O que fazer
**a.** Responda com base no trecho sobre o Código de Defesa do Consumidor:
(i) Em que data o Código de Defesa do Consumidor surgiu na sociedade brasileira?
(ii) Que político construiu a carreira com o marketing de "defensor dos direitos do consumidor"?
(iii) Que empresas o trecho aponta como exemplo notório de serviços caros e ruins?
**b.** Prossiga o texto sobre o Código de Defesa do Consumidor a partir da última frase apresentada.

Trecho selecionado
----------------------------------------
Em 11 de setembro de 1990, uma lei caiu como uma bomba na sociedade brasileira: era o Código de Defesa do Consumidor, que visava proteger o cidadão de eventuais abusos em relações comerciais, com garantias mínimas de que o consumidor não sofreria prejuízos de empresas mal intencionadas.
Desde então, o direito do consumidor passou a ser parte importante da vida do brasileiro. Políticos como Celso Russomanno fizeram suas carreiras com o marketing de “defensor dos direitos do consumidor”, e é inegável que nas últimas duas décadas os direitos do consumidor avançaram muito mais que os direitos sociais.
O avanço dos direitos do consumidor não é necessariamente ruim. É óbvio que as relações de consumo devem ser reguladas e o consumidor deve ter de fato os seus direitos respeitados, e isso é algo que, em alguns setores, não acontece nem até hoje. Exemplo notório é o das empresas de telefonia, que oferecem até hoje serviços caros e ruins, e as taxas abusivas cobradas por bancos e em financiamentos de casas e veículos, por exemplo.
----------------------------------------
Dados de origem
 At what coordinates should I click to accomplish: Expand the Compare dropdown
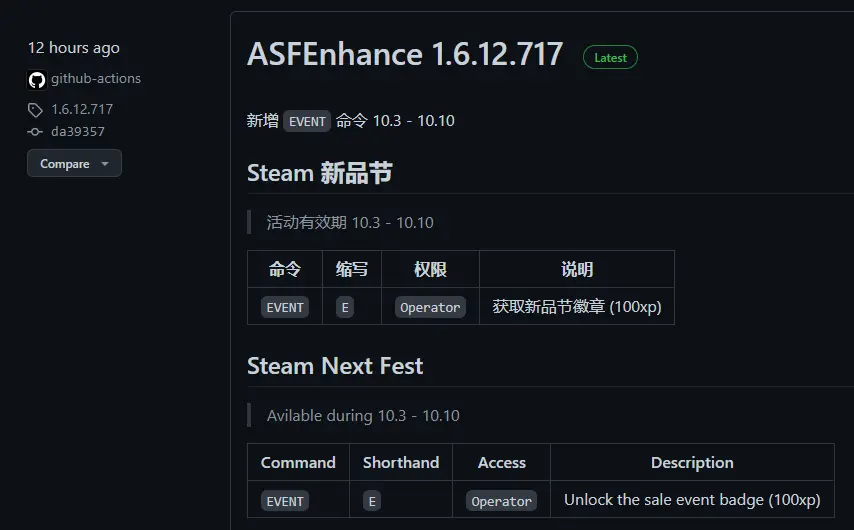click(x=74, y=163)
----------------------------------------
Respostas esperadas
**a.**
(i) Em 11 de setembro de 1990.
(ii) Celso Russomanno.
(iii) As empresas de telefonia.

**b.**
A Cidadania
Algumas pessoas encaram o consumo como um substituto da cidadania. Estão erradas. Ouras encaram o consumo como parte da cidadania. E estão certas. Eu mesmo dei uma definição sobre o assunto em setembro do ano passado, que resume bem o tema:
Cidadania e consumo não são concorrentes entre si. Não deveriam ser, na verdade. São duas dimensões da relação social. Enquanto o cidadão se afirma na sociedade elegendo e fiscalizando seus governantes, lutando por seus direitos, por serviços públicos melhores e por uma sociedade mais justa, o consumidor luta pela justiça em uma relação específica: a de compra e venda.
Entretanto, o consumo é apenas uma dimensão da cidadania. É apenas uma parte do enorme escopo em que está envolvida a cidadania. Quando as pessoas se voltam contra direitos sociais pelo direito de consumir, há uma inversão de valores: o consumo passa a ser um valor mais relevante do que a cidadania. Essa inversão faz com que as relações sociais tornem-se insustentáveis, porque alimentam a sensação de desconfiança na relação entre empregador e empregado: enquanto o empregador tenta ganhar o máximo explorando o empregado, este tenta trabalhar produzindo o mínimo.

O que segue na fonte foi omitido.